New information on who did what and when is emerging all the time, including while I was researching this post. Thus, in response to the posting on the Facebook Discus Study Group of the Skippers’ earlier article in Water Life of November 1956, in which the feeding off the skin was described, on 9 January 2016 Tommy Saville posted a comment:

     This was the first publication of the fact that discus fry fed off their parents. Prior to that, they were treated like Angel [fish] fry. I made the discovery 2 years before but kept it a secret (I was in the aquatic trade!).

This comment triggered a nostalgia trip because my first fish tank and goldfish were bought from Tom C. Saville’s shop which was in Beeston, near Nottingham. 

Shortly after the publications I have mentioned, the breeding of discus became routine; artificial diets that fry would accept were devised (the fish equivalent of formula feeding rather than breast feeding) and the discus fancy craze began with the artificial selection for various colour varieties—the sort of animal breeding activity I utterly loathe.
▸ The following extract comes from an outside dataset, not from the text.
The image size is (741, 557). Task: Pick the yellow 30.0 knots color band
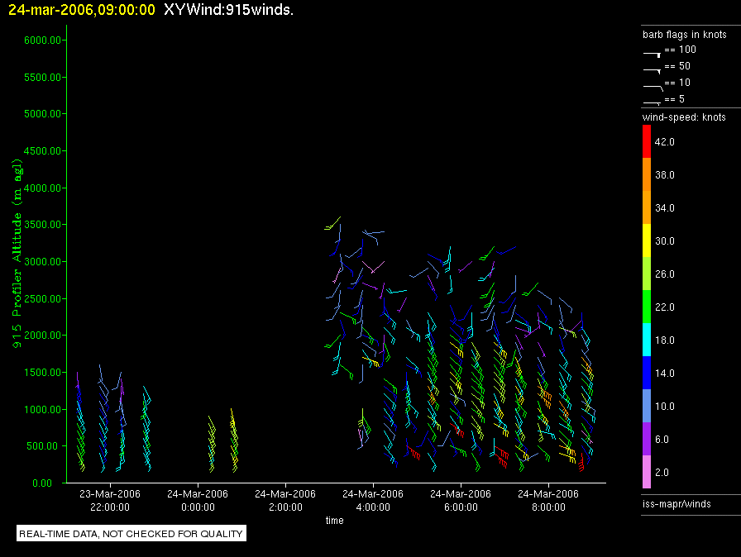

Breeding fancy discus is now big business. Indeed I was shocked to find that the websites of two discus dealers in U.K. listed no wild-type discus at all. Discus fish have been reduced to ornaments.
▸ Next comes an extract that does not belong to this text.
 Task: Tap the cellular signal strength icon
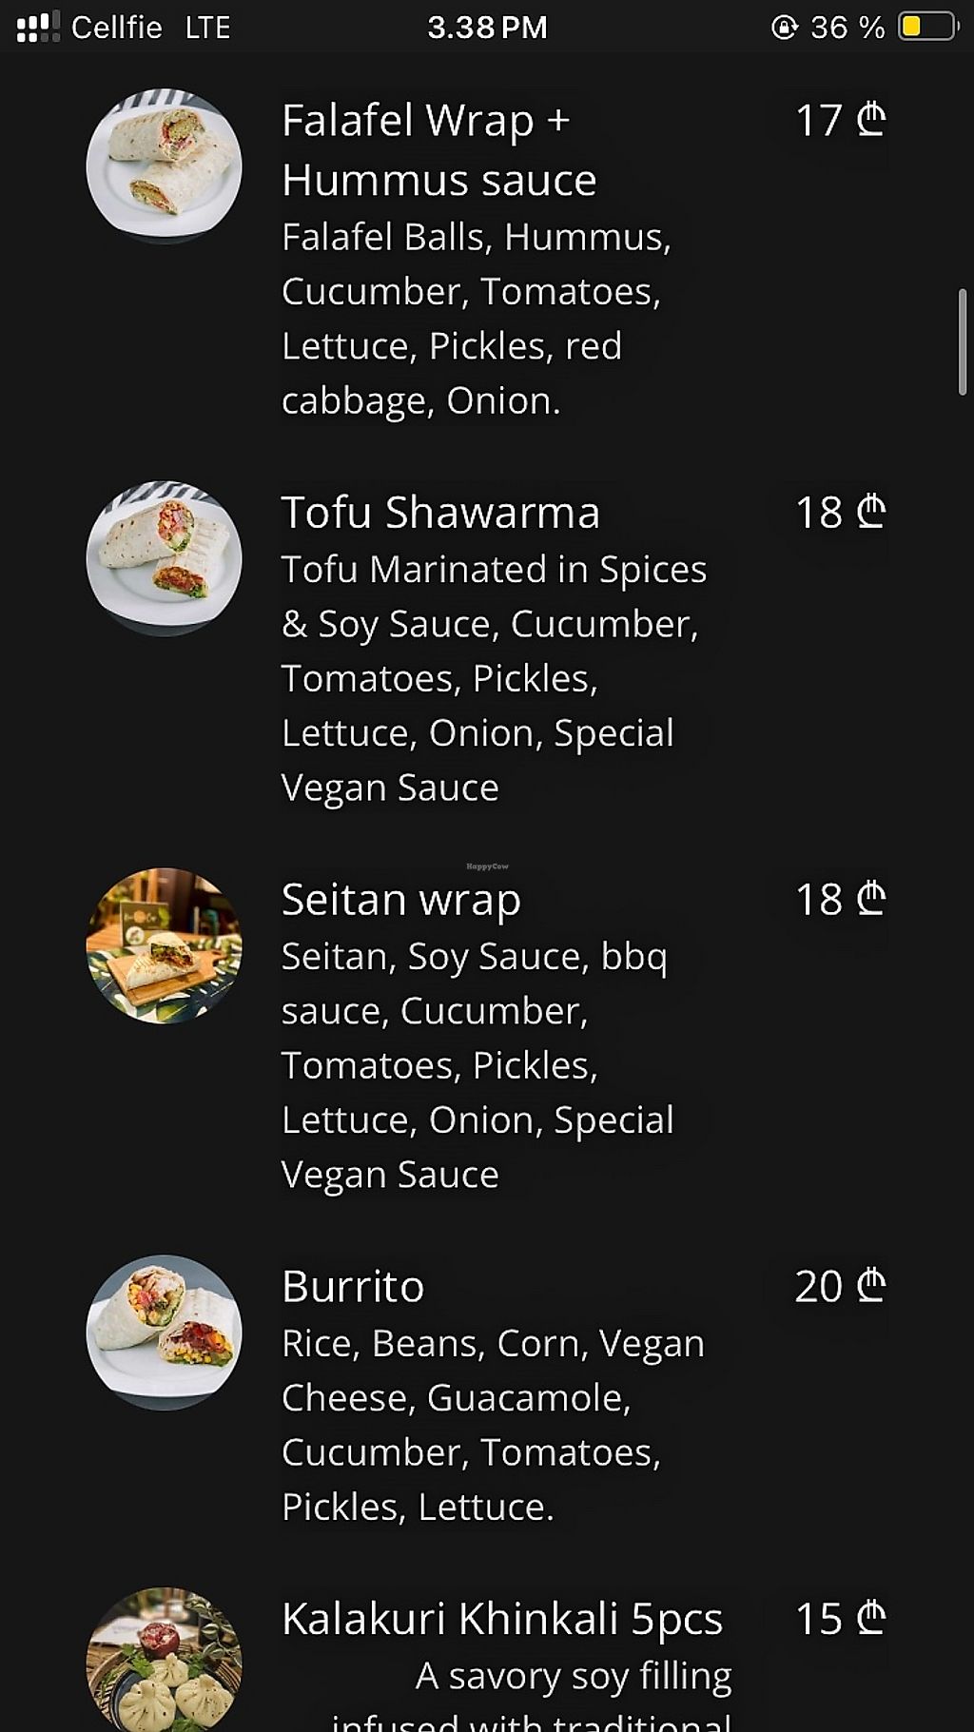click(x=37, y=27)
I should end this post by pointing out that the taxonomy of these fish is confused, and having read something of the information available I am not convinced by any of the arguments on whether there are one, two or three species in the genus Symphysodon.

Finally, something that was not possible in 1967, a YouTube video of discus fry feeding on their parents (albeit of a colour variety).




——————————————-

*about $3000 or £2000 today.

†Obituary in Journal of Immunology, 1964 volume 132.

Hildemann WH. 1959. A cichlid fish, Symphysodon, with unique nurture habits. American Naturalist 93, 27-34.

Skipper R, Skipper G. 1956. Pompadours successfully bred in Britain. Water Life and Aquaria World 11 (3 new issue, June-July 1956) 126-129.

Skipper R, Skipper G. 1957. Those British-bred Pompadours—the story completed. Water Life and Aquaria World 12 (2 new issue, April-May 1957) 63-64.

Wolfsheimer G. 1957. Pompadour fish spawning—the American way. Water Life and Aquarium World  12 (1 new issue, February-March 1957) 14-16.

Wolfsheimer G. 1960, The Discus fish yields a secret. National Geographic 117 (5, May 1960) 674-681.